From this richly colored children’s book, Popova highlights a quote that introduces the childhood that contributed to this creative’s unique body of work.

Louise kept diaries of her days. And in a cloth tent pitched in the garden, she and her siblings would stay till the dark surprised them, the light from the house, and the sound of a Verdi opera, far away through the trees.

Sometimes, they’d spend the night, and Louise would study the web of stars, imagine her place in the universe, and weep, then fall asleep to the rhythmic rock and murmur of river water.

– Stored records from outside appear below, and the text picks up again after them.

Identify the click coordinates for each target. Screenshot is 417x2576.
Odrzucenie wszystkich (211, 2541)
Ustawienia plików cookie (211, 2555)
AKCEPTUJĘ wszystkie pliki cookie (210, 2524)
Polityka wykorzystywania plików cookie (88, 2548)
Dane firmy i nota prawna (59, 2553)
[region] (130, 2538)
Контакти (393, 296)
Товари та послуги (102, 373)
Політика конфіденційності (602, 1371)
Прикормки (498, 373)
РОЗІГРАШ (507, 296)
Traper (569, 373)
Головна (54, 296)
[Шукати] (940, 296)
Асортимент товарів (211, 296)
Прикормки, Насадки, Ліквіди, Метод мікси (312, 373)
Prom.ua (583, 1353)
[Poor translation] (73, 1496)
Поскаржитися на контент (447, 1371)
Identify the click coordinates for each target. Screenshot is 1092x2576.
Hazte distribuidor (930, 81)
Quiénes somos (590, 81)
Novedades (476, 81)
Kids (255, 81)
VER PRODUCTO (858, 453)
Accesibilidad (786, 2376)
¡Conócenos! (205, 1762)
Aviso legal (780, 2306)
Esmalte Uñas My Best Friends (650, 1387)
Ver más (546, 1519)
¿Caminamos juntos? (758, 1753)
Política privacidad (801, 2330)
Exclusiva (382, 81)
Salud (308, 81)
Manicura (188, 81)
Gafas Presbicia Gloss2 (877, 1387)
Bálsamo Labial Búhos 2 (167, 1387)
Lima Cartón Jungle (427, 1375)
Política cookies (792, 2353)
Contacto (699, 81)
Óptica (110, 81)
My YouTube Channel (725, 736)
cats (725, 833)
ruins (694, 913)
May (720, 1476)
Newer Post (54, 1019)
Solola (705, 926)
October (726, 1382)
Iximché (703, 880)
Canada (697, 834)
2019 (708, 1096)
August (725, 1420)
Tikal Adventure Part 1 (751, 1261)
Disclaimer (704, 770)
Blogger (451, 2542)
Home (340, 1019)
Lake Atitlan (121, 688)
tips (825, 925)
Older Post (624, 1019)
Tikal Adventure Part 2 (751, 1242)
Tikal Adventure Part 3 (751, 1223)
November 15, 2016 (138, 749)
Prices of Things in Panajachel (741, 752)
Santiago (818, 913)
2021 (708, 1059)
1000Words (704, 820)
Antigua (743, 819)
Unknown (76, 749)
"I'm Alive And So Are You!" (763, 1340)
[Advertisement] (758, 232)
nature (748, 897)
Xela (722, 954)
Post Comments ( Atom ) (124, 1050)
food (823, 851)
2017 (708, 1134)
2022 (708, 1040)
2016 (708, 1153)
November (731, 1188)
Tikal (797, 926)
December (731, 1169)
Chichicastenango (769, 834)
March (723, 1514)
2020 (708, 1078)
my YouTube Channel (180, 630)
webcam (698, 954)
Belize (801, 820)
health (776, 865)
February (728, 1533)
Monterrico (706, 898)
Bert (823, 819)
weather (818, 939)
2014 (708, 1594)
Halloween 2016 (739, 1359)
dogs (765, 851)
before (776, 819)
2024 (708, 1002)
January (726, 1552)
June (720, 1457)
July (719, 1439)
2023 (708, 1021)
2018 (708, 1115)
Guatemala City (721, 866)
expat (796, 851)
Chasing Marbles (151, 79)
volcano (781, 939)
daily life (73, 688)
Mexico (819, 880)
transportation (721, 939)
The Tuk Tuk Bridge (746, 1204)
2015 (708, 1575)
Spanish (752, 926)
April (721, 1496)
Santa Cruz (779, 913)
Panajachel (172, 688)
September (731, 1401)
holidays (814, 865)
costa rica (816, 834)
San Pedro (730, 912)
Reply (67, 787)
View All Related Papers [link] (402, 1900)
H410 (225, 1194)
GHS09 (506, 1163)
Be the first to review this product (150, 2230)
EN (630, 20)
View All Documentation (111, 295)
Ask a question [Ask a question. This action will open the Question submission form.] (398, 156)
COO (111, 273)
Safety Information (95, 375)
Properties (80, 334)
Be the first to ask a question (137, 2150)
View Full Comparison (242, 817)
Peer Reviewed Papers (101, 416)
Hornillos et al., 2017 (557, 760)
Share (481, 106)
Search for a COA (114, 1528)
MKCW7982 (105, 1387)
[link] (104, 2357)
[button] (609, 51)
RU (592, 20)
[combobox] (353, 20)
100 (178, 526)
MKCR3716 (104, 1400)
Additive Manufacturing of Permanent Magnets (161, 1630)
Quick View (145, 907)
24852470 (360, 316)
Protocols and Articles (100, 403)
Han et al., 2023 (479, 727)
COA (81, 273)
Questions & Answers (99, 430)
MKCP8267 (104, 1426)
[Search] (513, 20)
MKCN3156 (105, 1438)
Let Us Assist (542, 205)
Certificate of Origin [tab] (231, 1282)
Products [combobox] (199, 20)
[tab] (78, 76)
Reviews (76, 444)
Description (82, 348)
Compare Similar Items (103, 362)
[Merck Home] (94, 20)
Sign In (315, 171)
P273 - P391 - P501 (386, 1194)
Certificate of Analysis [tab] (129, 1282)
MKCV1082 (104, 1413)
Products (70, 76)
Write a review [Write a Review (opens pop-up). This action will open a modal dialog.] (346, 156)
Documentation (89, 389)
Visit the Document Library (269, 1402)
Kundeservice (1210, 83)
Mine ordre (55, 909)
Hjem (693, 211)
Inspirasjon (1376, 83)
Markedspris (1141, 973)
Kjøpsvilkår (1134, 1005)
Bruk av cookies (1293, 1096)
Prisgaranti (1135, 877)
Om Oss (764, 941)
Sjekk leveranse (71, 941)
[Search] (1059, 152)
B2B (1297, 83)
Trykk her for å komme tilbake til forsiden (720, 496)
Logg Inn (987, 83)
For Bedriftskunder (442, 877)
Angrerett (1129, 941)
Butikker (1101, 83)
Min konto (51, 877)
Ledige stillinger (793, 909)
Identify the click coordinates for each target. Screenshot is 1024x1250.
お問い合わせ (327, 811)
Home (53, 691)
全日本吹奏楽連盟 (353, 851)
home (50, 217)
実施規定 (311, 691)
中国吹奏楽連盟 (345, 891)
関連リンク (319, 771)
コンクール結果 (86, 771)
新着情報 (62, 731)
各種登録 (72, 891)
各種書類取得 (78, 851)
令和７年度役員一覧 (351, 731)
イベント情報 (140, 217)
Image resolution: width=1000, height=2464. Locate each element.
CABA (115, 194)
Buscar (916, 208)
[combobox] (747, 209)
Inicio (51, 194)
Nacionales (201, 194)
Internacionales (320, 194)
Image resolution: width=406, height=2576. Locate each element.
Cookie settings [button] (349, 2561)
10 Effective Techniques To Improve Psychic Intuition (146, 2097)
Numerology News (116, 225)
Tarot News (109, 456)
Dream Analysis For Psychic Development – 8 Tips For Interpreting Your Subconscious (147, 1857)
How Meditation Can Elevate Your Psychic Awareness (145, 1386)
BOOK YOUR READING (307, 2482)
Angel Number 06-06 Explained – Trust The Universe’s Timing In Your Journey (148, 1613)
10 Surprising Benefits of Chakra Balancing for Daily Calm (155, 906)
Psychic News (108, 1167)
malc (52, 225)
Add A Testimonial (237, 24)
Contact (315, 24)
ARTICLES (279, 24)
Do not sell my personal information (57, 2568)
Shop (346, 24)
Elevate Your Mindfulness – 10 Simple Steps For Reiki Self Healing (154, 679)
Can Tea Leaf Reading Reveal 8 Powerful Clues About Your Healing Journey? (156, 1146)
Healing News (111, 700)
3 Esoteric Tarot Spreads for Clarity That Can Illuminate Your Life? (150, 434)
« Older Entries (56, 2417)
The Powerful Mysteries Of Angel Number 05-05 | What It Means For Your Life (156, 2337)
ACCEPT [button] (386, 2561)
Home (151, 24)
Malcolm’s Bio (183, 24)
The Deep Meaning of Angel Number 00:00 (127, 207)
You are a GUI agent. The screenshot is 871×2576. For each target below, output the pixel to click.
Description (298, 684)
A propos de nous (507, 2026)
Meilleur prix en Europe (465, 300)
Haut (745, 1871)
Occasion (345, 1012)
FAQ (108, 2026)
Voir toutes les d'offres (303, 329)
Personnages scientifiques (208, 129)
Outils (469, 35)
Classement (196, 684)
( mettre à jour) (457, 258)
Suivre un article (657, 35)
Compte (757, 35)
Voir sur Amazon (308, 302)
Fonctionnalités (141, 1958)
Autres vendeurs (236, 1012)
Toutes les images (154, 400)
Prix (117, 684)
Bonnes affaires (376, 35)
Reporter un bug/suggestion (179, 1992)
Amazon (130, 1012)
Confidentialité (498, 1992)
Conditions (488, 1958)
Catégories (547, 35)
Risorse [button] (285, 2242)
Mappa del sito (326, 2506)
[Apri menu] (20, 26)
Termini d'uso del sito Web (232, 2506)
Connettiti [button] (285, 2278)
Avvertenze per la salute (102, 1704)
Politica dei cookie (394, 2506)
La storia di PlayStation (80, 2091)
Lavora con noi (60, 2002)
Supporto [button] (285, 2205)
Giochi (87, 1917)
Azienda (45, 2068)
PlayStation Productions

It’s not hard imagine how long spells of watching the night sky, how noting the “web of stars” would filter into one’s thoughts and creations over the decades to come, and how the fabrics rent upon her mother’s passing would eventually become one of the mediums her expressions used. The wisdoms embedded in the sumptuous gifts of a childhood spent soaking in nature would inform an artistic adulthood, a beautiful idea Popova highlights in her thoughtful review of “Cloth Lullaby”.